More than 100 gigawatts (GW) of solar power capacity has now been installed in the US, marking a doubling in size of the market over the past three and a half years.
A record-setting first quarter of 2021, in which 5GW of new capacity was added, helped surpass the milestone and analysts believe the country can now push ahead to deliver a further 160GW by the end of 2026.
But disrupted global supply chains could have an impact on future growth, with many of the materials used to manufacture and install solar technologies facing price rises as a result of ‘pandemic-related macroeconomic realities’.

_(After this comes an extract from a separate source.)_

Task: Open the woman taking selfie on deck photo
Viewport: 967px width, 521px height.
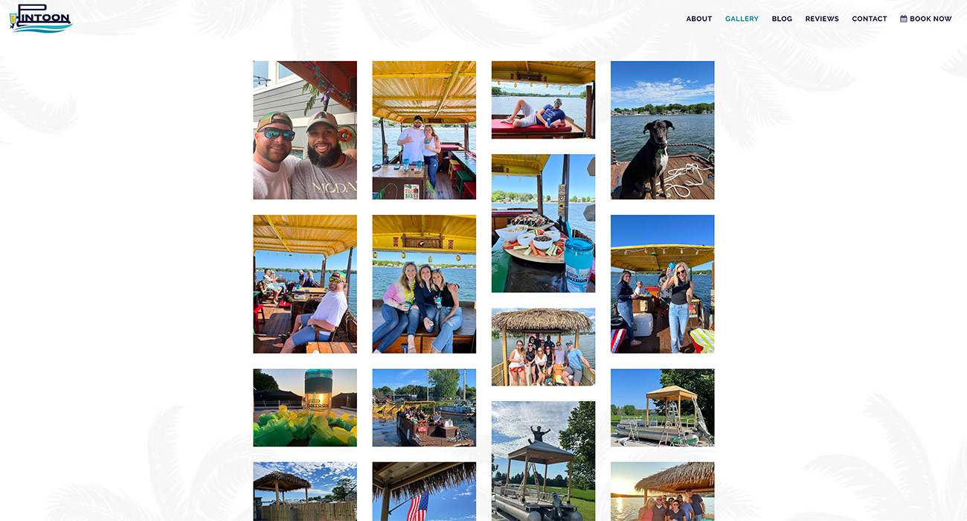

Under President Biden, the US is implementing a major low-carbon transformation of its energy system, targeting a fully decarbonised power grid by 2035 and a minimum 50% reduction in its greenhouse gas emissions by 2030.
Proposals made under the president’s sweeping infrastructure plan, which is currently making its way through Congress, to extend tax incentives for solar development beyond their current life-cycle could have ‘significant implications’ for the industry.
During the first quarter of this year, solar accounted for 58% of all new electric capacity installations in the US, with renewable sources dominating other new additions during the period.
That was a 46% year-on-year increase and was driven largely by the utility sector, which installed 3.6GW of new solar capacity. Around 9.5 megawatts (MW) of residential solar was added during the period – an 11% rise compared to the previous year.
Texas was the most active state in the market, with 1.52GW added during the quarter, while Indiana, Virginia, Michigan and Iowa all made significant additions. The US ranks second among countries with the most installed solar capacity, trailing China.